DFT study of the reduction reaction of calcium perchlorate on olivine surface: Implications to formation of Martian’s regolith

Elizabeth Escamilla-Roa; María-Paz Zorzano; Javier Martin-Torres; Alfonso Hernández-Laguna; C. Ignacio Saínz-Díaz

doi:10.1016/j.apsusc.2020.145634

DFT study of the reduction reaction of calcium perchlorate on olivine surface: Implications to formation of Martian’s regolith

Elizabeth Escamilla-Roa^* (Corresponding Author), María-Paz Zorzano, Javier Martin-Torres, Alfonso Hernández-Laguna, C. Ignacio Saínz-Díaz

^*Corresponding author for this work

Research output: Contribution to journal › Article › peer-review

1 Citation (Scopus)

────────

## Tasks to complete
A – Answer these about the article page:
(i) What DOI is listed?
(ii) Which author is marked as the corresponding author?
(iii) How many Scopus citations are shown?
B – Reproduce the article page word for word, from "doi:10.1016/j.apsusc.2020.145634" up to and including "1 Citation (Scopus)".
The records below this line come from another source.

────────

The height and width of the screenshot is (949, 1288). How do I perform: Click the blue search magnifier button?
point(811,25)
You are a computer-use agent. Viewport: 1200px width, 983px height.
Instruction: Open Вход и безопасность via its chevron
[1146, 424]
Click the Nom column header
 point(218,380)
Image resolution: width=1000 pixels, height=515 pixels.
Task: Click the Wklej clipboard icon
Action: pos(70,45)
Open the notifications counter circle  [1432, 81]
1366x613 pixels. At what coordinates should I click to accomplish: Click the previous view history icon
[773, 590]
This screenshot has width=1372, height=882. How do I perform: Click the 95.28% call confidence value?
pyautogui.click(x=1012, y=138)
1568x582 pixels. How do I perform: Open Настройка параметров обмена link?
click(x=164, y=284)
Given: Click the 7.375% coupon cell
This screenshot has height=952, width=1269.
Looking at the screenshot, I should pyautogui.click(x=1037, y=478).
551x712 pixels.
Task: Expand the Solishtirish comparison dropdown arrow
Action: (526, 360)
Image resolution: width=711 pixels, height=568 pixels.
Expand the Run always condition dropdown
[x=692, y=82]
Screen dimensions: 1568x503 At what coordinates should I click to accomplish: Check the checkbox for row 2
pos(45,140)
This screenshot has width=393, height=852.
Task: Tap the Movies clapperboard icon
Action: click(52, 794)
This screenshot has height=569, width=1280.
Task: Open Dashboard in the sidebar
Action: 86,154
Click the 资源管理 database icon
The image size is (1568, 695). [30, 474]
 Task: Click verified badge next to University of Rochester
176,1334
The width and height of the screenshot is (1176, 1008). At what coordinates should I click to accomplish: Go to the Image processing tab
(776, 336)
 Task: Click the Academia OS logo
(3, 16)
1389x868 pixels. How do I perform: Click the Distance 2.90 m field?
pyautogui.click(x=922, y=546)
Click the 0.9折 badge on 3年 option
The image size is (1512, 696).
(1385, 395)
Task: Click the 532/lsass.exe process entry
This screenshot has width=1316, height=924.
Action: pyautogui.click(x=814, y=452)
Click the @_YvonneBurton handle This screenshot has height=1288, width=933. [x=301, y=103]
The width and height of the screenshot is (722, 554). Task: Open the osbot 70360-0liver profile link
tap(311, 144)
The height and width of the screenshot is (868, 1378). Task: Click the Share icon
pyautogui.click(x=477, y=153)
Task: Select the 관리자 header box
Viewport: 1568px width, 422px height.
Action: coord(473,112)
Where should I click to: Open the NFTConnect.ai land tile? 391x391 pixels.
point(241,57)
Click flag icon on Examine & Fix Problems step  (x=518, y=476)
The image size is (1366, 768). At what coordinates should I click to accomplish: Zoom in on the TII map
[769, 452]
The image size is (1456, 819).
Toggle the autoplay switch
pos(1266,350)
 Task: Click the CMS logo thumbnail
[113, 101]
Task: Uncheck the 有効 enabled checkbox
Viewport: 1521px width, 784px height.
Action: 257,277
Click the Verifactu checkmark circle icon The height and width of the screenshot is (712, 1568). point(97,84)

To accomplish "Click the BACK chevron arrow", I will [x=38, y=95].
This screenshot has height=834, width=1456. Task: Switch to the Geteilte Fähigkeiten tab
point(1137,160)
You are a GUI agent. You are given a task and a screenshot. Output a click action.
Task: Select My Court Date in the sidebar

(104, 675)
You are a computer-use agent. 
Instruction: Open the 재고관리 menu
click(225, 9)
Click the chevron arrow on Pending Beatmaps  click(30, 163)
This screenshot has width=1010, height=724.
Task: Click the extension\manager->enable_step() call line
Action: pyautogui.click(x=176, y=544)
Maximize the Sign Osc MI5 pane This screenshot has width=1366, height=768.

────────

## Answers to the problems
A –
(i) 10.1016/j.apsusc.2020.145634
(ii) Elizabeth Escamilla-Roa
(iii) 1

B –
doi:10.1016/j.apsusc.2020.145634

DFT study of the reduction reaction of calcium perchlorate on olivine surface: Implications to formation of Martian’s regolith

Elizabeth Escamilla-Roa^* (Corresponding Author), María-Paz Zorzano, Javier Martin-Torres, Alfonso Hernández-Laguna, C. Ignacio Saínz-Díaz

^*Corresponding author for this work

Research output: Contribution to journal › Article › peer-review

1 Citation (Scopus)